What is being asked: Convert the lines of all the entries below into a JSON list of strings, one string per line, with blank lines and the pictures left out.

Data to use:

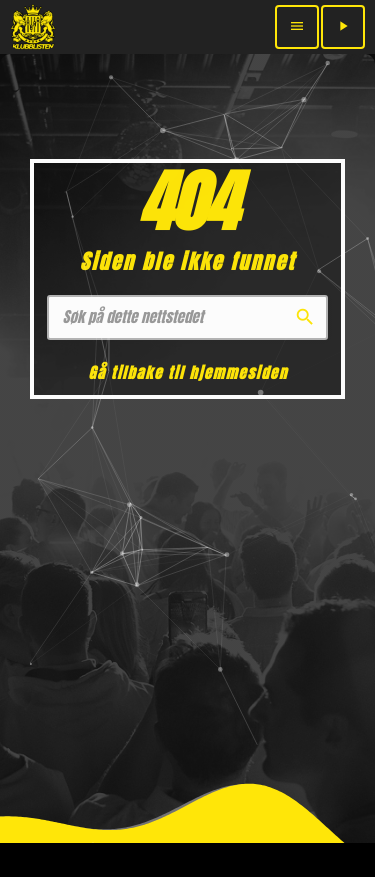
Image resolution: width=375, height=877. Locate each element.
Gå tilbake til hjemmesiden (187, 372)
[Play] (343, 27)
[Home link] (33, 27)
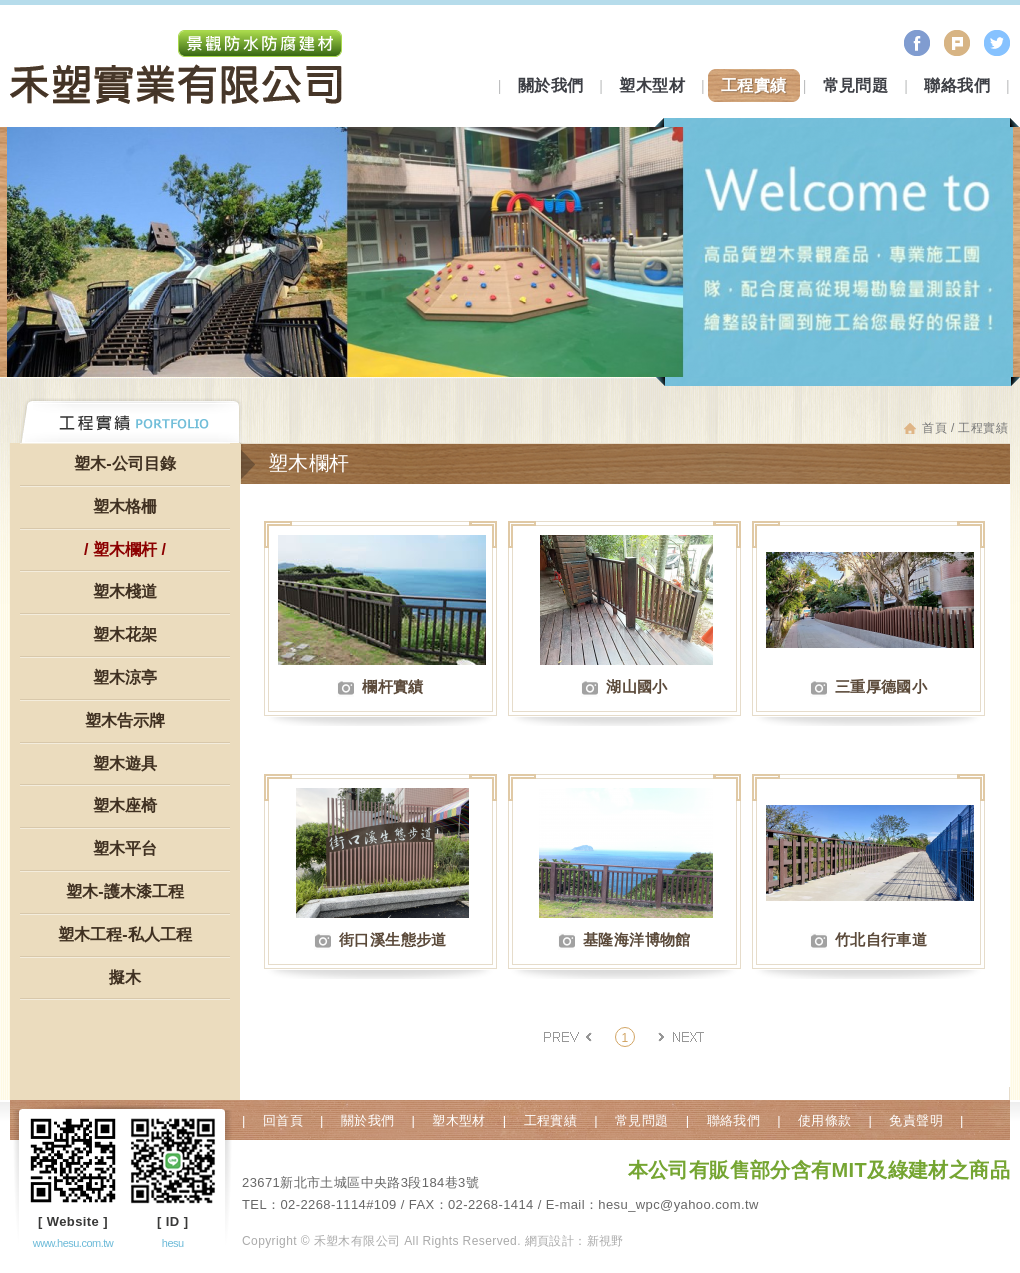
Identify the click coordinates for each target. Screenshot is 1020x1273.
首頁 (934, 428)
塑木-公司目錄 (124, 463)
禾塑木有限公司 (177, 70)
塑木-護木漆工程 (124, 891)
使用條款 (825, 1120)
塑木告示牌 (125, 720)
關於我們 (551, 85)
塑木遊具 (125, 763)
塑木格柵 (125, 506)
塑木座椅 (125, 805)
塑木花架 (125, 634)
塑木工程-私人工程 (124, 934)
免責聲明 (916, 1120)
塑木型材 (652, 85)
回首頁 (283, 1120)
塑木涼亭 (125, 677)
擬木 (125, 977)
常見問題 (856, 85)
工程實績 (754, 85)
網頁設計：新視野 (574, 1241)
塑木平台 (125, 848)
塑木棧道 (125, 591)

Output for this task:
[
  "Image resolution: width=375, height=877. Locate each element.",
  "Gå tilbake til hjemmesiden (187, 372)",
  "[Play] (343, 27)",
  "[Home link] (33, 27)",
  "Identify the click coordinates for each target. Screenshot is 1020x1273.",
  "首頁 (934, 428)",
  "塑木-公司目錄 (124, 463)",
  "禾塑木有限公司 (177, 70)",
  "塑木-護木漆工程 (124, 891)",
  "使用條款 (825, 1120)",
  "塑木告示牌 (125, 720)",
  "關於我們 (551, 85)",
  "塑木遊具 (125, 763)",
  "塑木格柵 (125, 506)",
  "塑木座椅 (125, 805)",
  "塑木花架 (125, 634)",
  "塑木工程-私人工程 (124, 934)",
  "免責聲明 (916, 1120)",
  "塑木型材 (652, 85)",
  "回首頁 (283, 1120)",
  "塑木涼亭 (125, 677)",
  "擬木 (125, 977)",
  "常見問題 (856, 85)",
  "工程實績 (754, 85)",
  "網頁設計：新視野 (574, 1241)",
  "塑木平台 (125, 848)",
  "塑木棧道 (125, 591)"
]